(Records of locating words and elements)
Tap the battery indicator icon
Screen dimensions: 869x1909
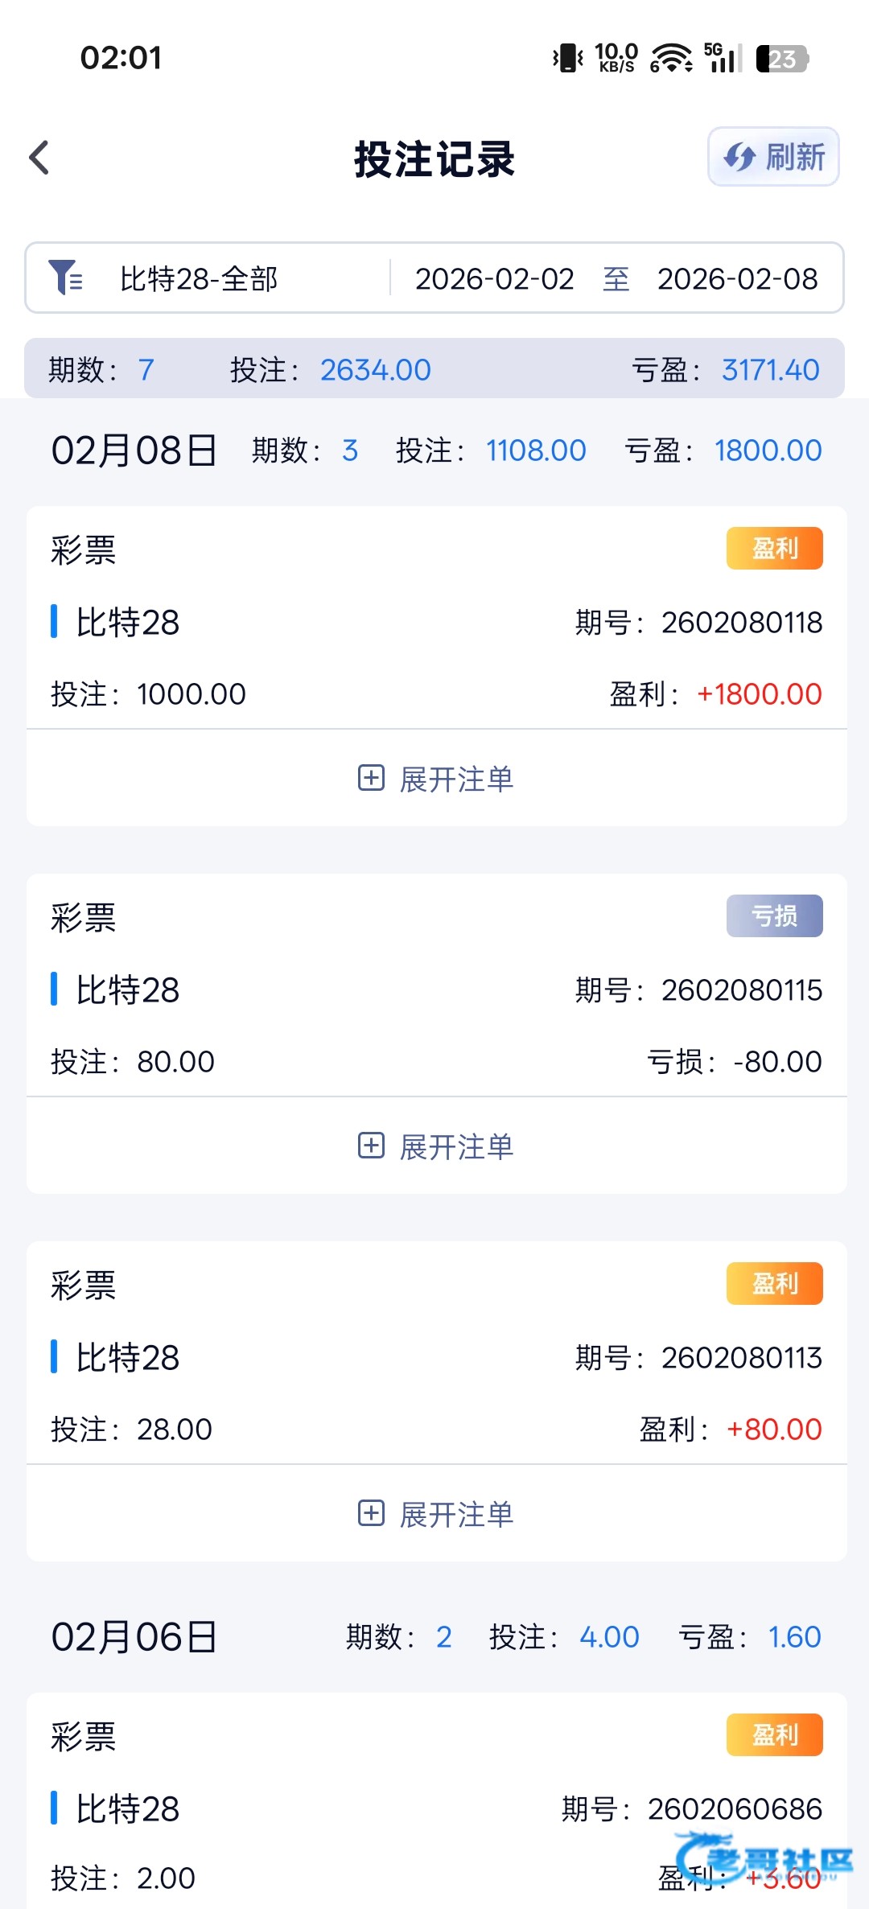click(x=781, y=59)
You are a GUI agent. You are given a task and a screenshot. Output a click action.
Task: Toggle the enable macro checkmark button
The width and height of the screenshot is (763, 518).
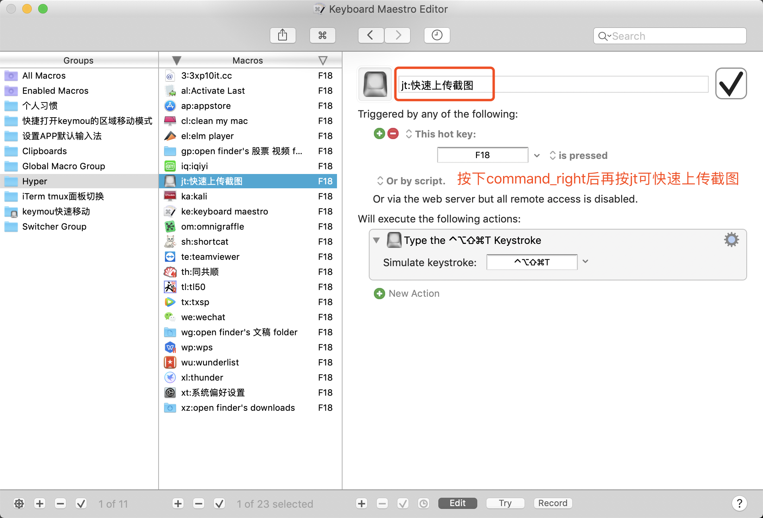pyautogui.click(x=219, y=504)

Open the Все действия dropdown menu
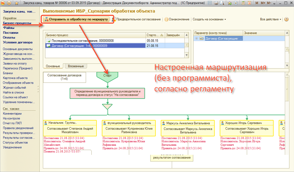click(271, 19)
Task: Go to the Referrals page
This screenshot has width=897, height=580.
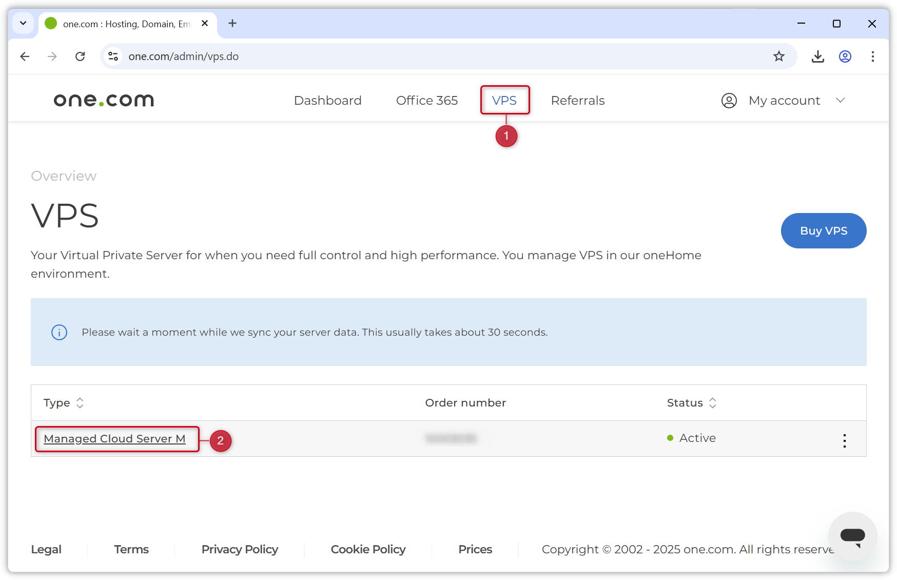Action: (x=577, y=101)
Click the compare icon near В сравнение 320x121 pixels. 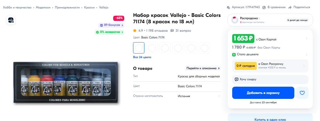coord(264,7)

- [What to do]
Please transcribe the listing word for word, from its start up to and including the line containing "click(271, 19)". Leave the pictures out of your copy.

- [Result of this exercise]
Tap the battery indicator icon
Screen dimensions: 869x1909
click(x=781, y=59)
You are a GUI agent. You are given a task and a screenshot. Output a click action.
Task: Toggle the enable macro checkmark button
The width and height of the screenshot is (763, 518).
pyautogui.click(x=219, y=504)

Open the Все действия dropdown menu
click(271, 19)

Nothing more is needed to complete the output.